Premium Criminalidade nas escolas desceu, mas há mais queixas por ameaças

Apesar do decréscimo entre 2013 e 2019, os dados da PSP mostram que as ocorrências por ofensas corporais continuam a liderar entre as tipologias de crime nas escolas. Lisboa e Porto reúnem 70% do total das queixas. Subiu o número de queixas por ameaças e injúrias.

Em outubro do ano passado, uma professora da Escola Básica e Secundária Amélia Rey Colaço, em Linda-a-Velha, foi transportada para o hospital depois de ter sido agredida à cabeçada por um aluno de 14 anos. O caso não era único.
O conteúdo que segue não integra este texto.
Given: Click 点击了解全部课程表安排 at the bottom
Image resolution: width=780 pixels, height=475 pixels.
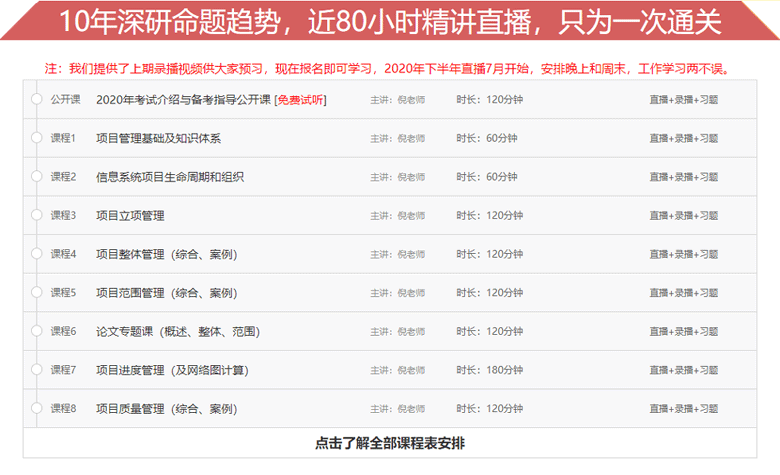Looking at the screenshot, I should point(389,443).
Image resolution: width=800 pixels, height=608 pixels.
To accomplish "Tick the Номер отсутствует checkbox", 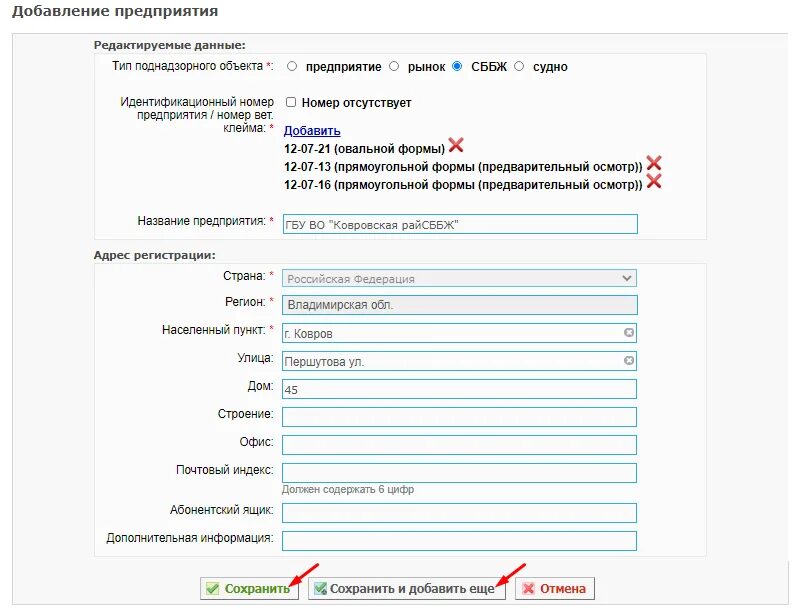I will pyautogui.click(x=291, y=102).
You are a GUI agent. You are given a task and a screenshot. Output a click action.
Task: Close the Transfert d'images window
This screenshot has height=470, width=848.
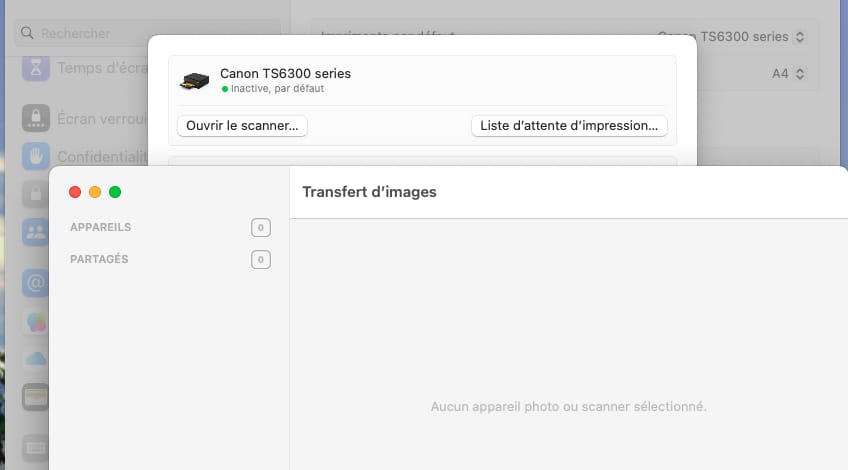[75, 192]
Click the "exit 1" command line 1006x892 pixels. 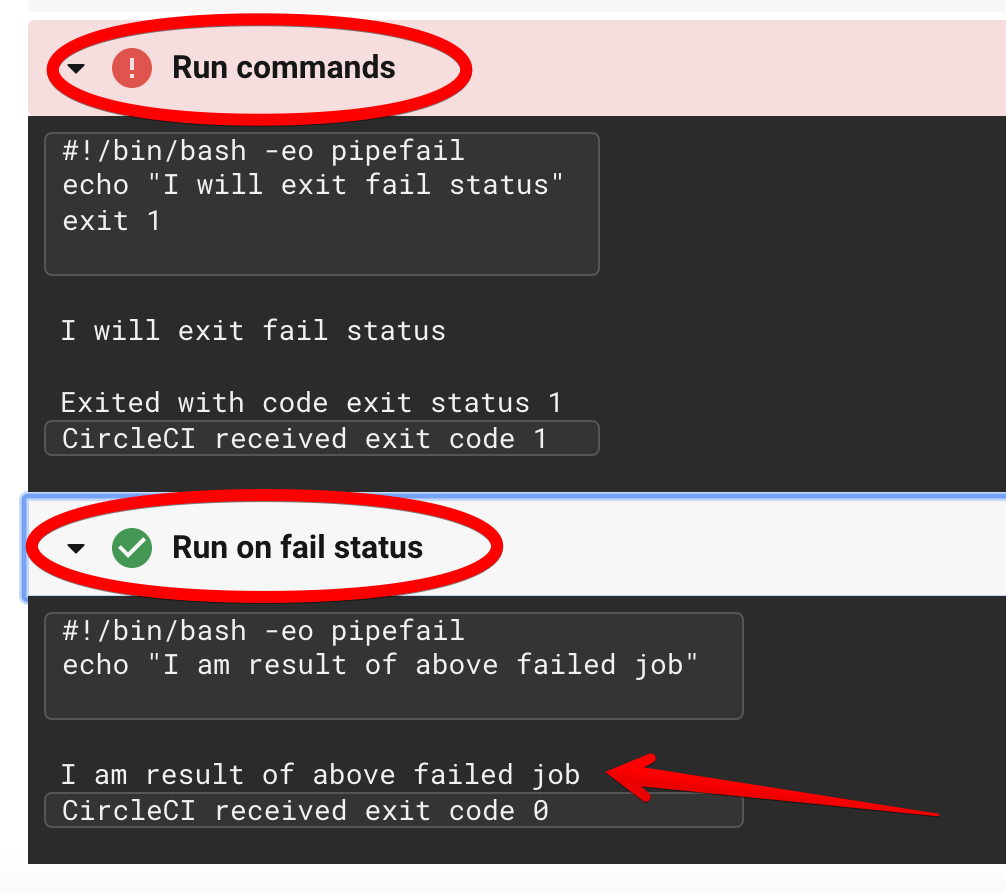point(111,220)
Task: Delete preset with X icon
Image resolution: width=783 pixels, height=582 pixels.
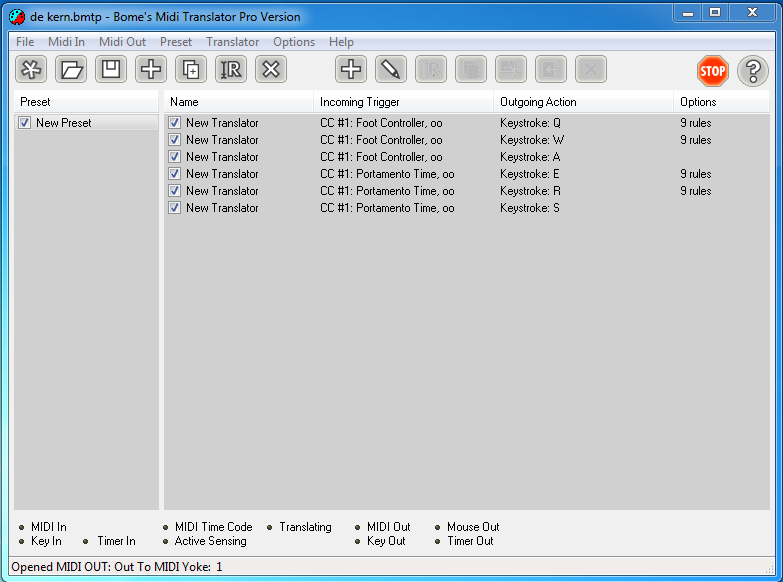Action: [271, 69]
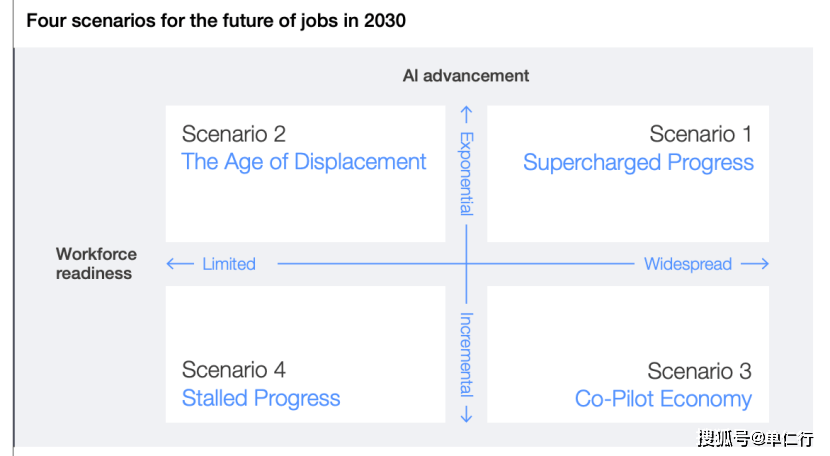Click the Workforce readiness axis title

96,264
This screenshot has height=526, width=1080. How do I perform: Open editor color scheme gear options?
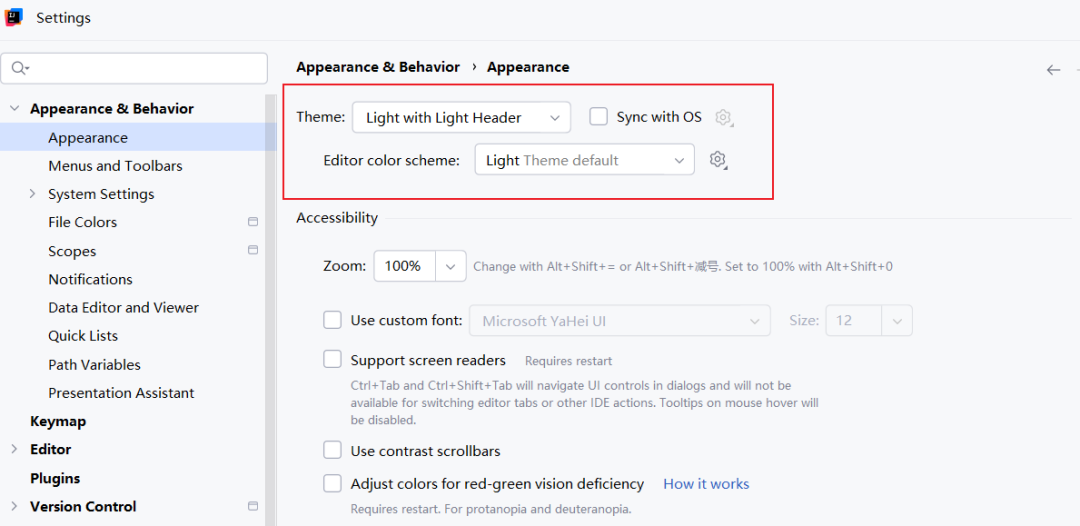717,160
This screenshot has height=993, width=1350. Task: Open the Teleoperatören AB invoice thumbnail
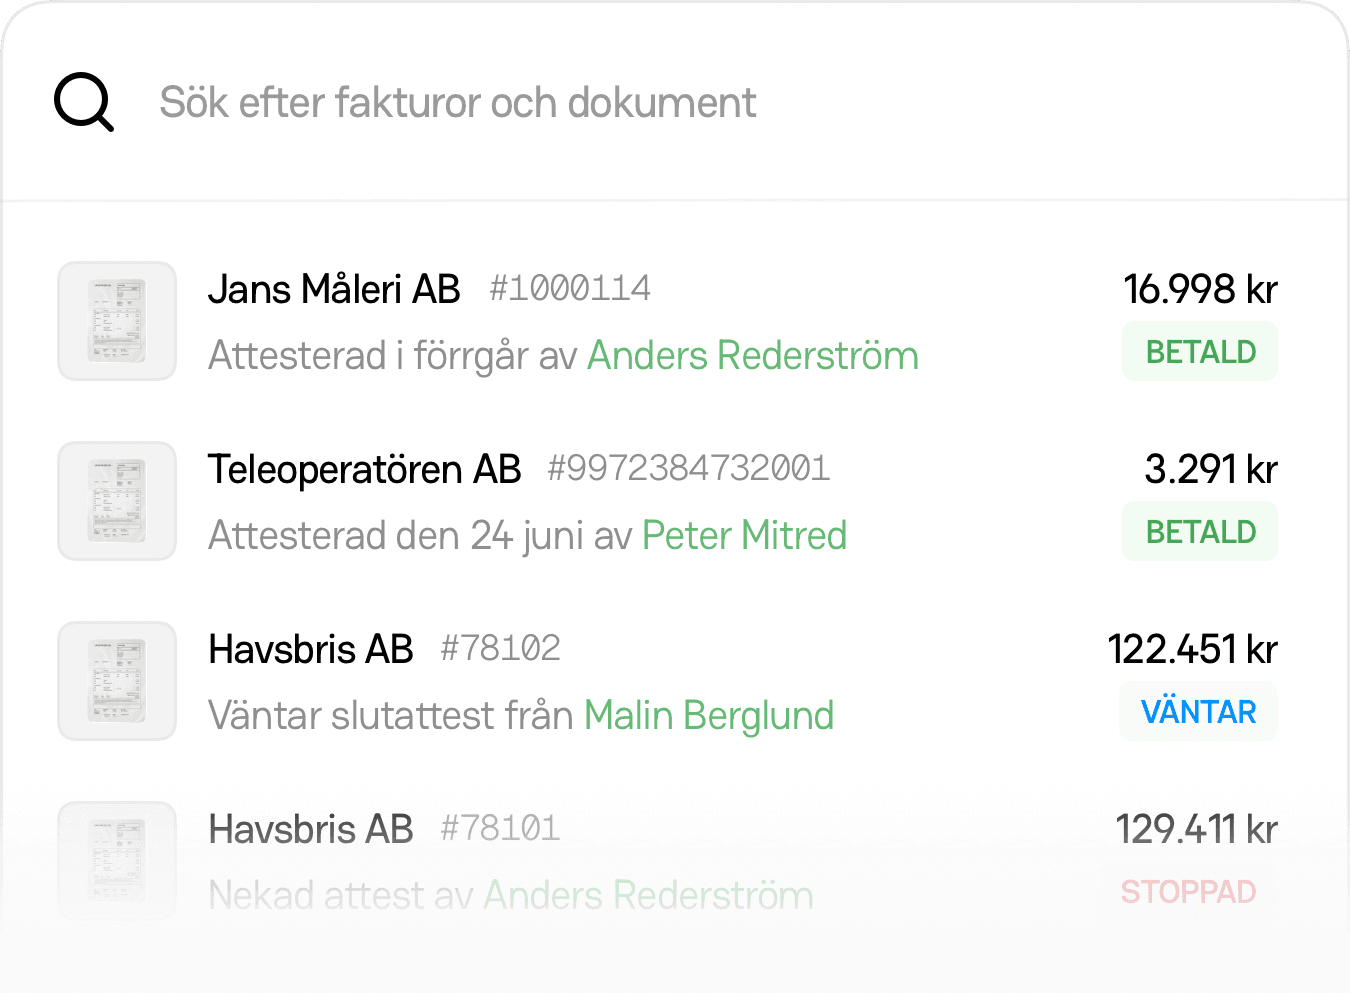click(116, 501)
O ano que agora terminou, aliás, ficou marcado por vários outros casos de agressões: quer de alunos contra professores - como o docente pontapeado por um estudante de 12 anos e aquela que foi atacada à porta da sua escola no Porto - quer de professores contra alunos.

O Ministério da Educação diz tratarem-se de "casos pontuais" e as estatísticas confirmam: o número de ocorrências registadas pela PSP diminuiu em quase mil (954) entre o ano letivo 2013/14 (período com os dados mais antigos disponibilizados pela PSP) e o ano 2018/19, passando de 3888 para 2934.